El populismo debe reescribir la historia, evocando un pasado mítico que se perdió al aparecerse en el horizonte los saqueadores de turno —los conquistadores, los encomenderos de las potencias coloniales, los amos imperialistas y, en los últimos tiempos, los portadores del estandarte del neoliberalismo— antecesores directos, todos ellos, de los privilegiados pudientes de ahora.
Ese paraíso perdido lo resucitan los demagogos de la mano de un pueblo nostálgico de los tiempos pasados, embrujado por las asechanzas de una mente humana que suprime selectivamente las malas experiencias de la memoria y que conserva —para asegurar los intereses superiores de nuestra especie, lo suponemos— únicamente, o sobre todo, lo bueno que ha acontecido.
Opera, además, el repudio casi universal al presente, un rechazo hecho de insatisfacciones y resentimientos, justamente la materia prima de la que se sirven los sumos estrategas del populismo: Make America Great Again, ha cacareado incesantemente Donald Trump, hasta el punto de crear todo un movimiento social en torno a la restauración de esa presunta grandeza.

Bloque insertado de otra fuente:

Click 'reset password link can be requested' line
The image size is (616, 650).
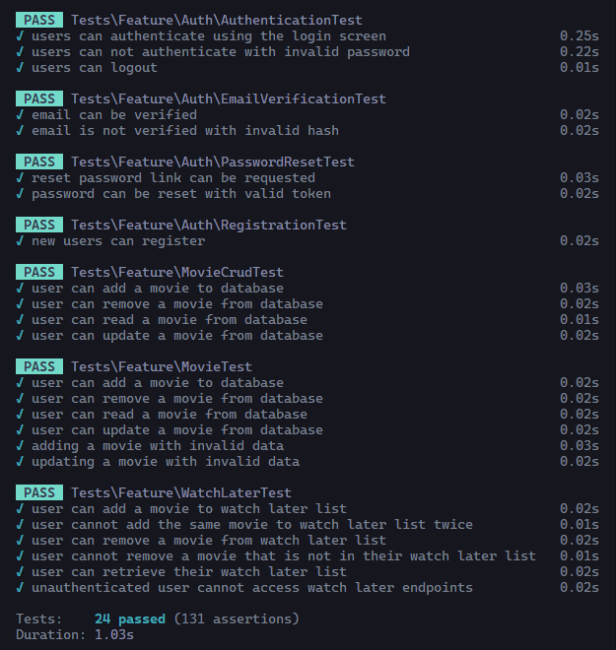(173, 177)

Pero, por favor, ¿en qué momento dejó la tal ‘America’ de ser great? Lleva décadas enteras de ser la nación más rica y poderosa de este rincón de la Galaxia.
No todo, sin embargo, es la resucitación artificial de las glorias pasadas sino que la agenda populista rebosa de promesas: es un credo justiciero que avisa de un orden nuevo en el que a los oprimidos de siempre les lloverá el maná de la magnanimidad estatista y el bienestar estará asegurado por decreto, por no hablar de que la varita mágica del supremo caudillo enderezará de manera fulminante todos los entuertos: el referido Trump advirtió que terminaría con la guerra de Ucrania en 24 horas; aquí, nos fue fanfarroneando que el litro de gasolina costaría diez pesos, que la escalofriante inseguridad se esfumaría de un día para el otro y, fijando ya mayores plazos, que tendríamos al final un sistema de salud pública como el de Dinamarca.
Lo más extraño de todo esto es la complicidad de las masas con los propaladores de tan morrocotudas mentiras. Naturalmente, las voluntades se compran y la gente intercambia muy gustosamente derechos reales—seguridad, atención sanitaria, educación de calidad— por la paga quincenal que le dispensa papá Gobierno. ¿Hasta cuándo?